Exercise details: Format the data as a numbered list, starting with the line that contains "This screenshot has height=1315, width=924." and going on through the line that contains "Switch to the layers", and leave out any blank lines.

Task material:
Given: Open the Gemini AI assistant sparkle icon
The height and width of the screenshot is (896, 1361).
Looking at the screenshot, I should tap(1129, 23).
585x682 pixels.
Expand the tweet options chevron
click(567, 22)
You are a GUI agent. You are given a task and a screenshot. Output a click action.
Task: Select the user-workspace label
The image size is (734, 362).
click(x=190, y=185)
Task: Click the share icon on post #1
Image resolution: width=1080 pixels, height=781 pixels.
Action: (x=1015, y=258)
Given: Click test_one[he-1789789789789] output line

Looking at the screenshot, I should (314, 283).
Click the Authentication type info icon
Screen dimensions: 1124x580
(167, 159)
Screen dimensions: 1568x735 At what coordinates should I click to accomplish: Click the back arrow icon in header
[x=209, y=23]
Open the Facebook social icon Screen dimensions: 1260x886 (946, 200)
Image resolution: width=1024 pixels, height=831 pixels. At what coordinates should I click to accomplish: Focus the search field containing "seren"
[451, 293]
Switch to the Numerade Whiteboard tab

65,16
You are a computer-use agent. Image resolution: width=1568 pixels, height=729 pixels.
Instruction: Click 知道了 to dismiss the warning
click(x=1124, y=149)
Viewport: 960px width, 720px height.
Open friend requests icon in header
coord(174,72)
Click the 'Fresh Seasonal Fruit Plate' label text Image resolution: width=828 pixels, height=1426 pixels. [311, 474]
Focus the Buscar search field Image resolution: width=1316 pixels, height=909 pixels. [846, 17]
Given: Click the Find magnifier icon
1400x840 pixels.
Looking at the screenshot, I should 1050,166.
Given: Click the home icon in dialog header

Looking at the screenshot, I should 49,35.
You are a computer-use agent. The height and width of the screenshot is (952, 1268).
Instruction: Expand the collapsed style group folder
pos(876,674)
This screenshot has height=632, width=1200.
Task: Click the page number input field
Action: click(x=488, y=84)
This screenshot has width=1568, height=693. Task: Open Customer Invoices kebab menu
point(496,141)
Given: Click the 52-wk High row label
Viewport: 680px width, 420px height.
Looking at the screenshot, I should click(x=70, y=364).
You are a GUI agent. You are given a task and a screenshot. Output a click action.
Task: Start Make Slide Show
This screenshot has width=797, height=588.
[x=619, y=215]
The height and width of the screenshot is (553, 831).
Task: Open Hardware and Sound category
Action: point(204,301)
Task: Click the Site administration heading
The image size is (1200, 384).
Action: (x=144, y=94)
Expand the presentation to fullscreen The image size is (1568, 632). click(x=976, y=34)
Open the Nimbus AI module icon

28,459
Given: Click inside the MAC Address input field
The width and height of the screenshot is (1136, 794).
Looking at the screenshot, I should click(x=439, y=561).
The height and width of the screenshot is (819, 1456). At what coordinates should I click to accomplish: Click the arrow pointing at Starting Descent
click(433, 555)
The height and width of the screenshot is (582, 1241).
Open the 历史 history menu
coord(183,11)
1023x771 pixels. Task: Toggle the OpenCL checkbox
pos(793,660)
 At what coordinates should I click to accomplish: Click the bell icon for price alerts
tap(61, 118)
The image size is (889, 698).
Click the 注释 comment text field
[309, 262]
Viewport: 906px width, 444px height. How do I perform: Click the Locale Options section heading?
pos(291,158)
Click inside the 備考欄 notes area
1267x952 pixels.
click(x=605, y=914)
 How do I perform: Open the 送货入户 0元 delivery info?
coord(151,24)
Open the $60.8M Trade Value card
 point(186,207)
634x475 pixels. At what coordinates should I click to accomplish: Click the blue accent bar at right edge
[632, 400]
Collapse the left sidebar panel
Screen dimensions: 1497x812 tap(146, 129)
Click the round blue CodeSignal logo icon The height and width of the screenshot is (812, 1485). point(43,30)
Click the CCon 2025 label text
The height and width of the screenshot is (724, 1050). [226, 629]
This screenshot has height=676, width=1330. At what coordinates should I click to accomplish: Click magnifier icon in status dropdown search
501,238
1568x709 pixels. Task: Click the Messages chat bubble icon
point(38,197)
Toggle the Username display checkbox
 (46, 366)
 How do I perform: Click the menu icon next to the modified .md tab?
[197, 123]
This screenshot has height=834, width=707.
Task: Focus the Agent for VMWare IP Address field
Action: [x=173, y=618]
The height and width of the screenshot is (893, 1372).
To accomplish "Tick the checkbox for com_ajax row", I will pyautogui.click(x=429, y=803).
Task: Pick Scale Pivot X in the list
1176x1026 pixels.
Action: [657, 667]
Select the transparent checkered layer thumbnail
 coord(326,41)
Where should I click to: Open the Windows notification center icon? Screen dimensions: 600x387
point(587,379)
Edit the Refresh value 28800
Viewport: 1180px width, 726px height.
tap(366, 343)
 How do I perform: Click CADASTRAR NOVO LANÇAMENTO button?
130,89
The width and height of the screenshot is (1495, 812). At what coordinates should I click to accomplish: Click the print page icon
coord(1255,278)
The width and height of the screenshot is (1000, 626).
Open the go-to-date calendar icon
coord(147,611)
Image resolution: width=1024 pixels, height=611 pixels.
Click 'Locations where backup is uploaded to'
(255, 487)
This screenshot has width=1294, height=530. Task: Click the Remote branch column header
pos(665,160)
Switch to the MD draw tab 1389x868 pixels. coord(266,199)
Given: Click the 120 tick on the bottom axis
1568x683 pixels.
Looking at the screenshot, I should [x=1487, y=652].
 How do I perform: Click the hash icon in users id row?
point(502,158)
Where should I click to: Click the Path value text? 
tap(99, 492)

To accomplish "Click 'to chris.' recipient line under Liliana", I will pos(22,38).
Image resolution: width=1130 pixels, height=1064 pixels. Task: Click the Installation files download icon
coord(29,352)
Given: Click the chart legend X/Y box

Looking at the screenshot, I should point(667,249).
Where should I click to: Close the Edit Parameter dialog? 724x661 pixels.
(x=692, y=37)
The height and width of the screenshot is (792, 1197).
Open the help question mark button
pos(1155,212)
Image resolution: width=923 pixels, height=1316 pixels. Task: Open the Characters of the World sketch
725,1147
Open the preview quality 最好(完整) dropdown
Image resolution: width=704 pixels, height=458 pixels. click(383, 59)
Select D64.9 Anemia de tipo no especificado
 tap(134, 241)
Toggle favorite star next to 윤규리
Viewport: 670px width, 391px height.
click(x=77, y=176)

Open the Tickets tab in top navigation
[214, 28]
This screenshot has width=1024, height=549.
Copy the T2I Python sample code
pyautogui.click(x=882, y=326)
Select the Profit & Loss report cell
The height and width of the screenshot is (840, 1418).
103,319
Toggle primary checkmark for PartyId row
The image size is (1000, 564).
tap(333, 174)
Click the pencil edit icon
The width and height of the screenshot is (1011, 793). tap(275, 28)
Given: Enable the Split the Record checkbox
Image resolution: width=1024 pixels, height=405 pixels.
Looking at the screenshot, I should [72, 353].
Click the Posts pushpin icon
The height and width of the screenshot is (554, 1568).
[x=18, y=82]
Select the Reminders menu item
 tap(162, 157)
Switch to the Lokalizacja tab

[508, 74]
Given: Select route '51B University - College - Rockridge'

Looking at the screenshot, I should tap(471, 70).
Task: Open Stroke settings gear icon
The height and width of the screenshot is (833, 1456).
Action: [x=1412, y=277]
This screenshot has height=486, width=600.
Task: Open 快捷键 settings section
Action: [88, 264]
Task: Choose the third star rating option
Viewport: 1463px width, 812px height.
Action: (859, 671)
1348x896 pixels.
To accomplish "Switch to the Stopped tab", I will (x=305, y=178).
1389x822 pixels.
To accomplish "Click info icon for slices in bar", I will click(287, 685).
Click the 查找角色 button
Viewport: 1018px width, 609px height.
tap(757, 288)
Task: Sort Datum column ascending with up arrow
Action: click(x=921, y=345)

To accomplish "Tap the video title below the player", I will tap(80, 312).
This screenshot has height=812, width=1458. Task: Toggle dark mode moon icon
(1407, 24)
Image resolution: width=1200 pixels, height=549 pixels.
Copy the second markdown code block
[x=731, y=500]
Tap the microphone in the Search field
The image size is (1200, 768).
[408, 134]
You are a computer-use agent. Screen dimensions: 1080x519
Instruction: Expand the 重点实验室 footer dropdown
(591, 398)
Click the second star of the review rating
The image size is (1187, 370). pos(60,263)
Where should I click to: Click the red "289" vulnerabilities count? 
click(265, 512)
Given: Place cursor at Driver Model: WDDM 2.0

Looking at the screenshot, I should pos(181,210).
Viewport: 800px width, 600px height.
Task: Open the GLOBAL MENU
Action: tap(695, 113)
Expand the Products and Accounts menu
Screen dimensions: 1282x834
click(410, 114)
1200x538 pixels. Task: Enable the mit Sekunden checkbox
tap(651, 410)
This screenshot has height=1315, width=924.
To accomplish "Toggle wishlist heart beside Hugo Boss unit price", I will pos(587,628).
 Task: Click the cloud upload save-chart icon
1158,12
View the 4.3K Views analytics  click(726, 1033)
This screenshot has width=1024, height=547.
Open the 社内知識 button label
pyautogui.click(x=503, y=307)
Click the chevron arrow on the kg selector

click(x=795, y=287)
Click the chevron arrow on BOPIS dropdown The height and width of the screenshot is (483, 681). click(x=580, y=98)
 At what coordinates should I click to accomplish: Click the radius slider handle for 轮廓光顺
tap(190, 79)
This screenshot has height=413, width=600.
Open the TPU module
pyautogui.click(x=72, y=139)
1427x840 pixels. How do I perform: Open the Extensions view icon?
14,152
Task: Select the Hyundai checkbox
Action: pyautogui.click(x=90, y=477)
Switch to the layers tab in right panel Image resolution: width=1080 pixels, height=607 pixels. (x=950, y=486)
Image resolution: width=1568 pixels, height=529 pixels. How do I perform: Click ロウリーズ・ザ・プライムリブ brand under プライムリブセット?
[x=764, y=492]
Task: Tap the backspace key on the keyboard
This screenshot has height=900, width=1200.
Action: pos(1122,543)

Final result:
1. This screenshot has height=1315, width=924.
2. To accomplish "Toggle wishlist heart beside Hugo Boss unit price", I will pos(587,628).
3.  Task: Click the cloud upload save-chart icon
4. 1158,12
5. View the 4.3K Views analytics  click(726, 1033)
6. This screenshot has width=1024, height=547.
7. Open the 社内知識 button label
8. pyautogui.click(x=503, y=307)
9. Click the chevron arrow on the kg selector
10. click(x=795, y=287)
11. Click the chevron arrow on BOPIS dropdown The height and width of the screenshot is (483, 681). click(x=580, y=98)
12.  At what coordinates should I click to accomplish: Click the radius slider handle for 轮廓光顺
13. tap(190, 79)
14. This screenshot has height=413, width=600.
15. Open the TPU module
16. pyautogui.click(x=72, y=139)
17. 1427x840 pixels. How do I perform: Open the Extensions view icon?
18. 14,152
19. Task: Select the Hyundai checkbox
20. Action: pyautogui.click(x=90, y=477)
21. Switch to the layers tab in right panel Image resolution: width=1080 pixels, height=607 pixels. (x=950, y=486)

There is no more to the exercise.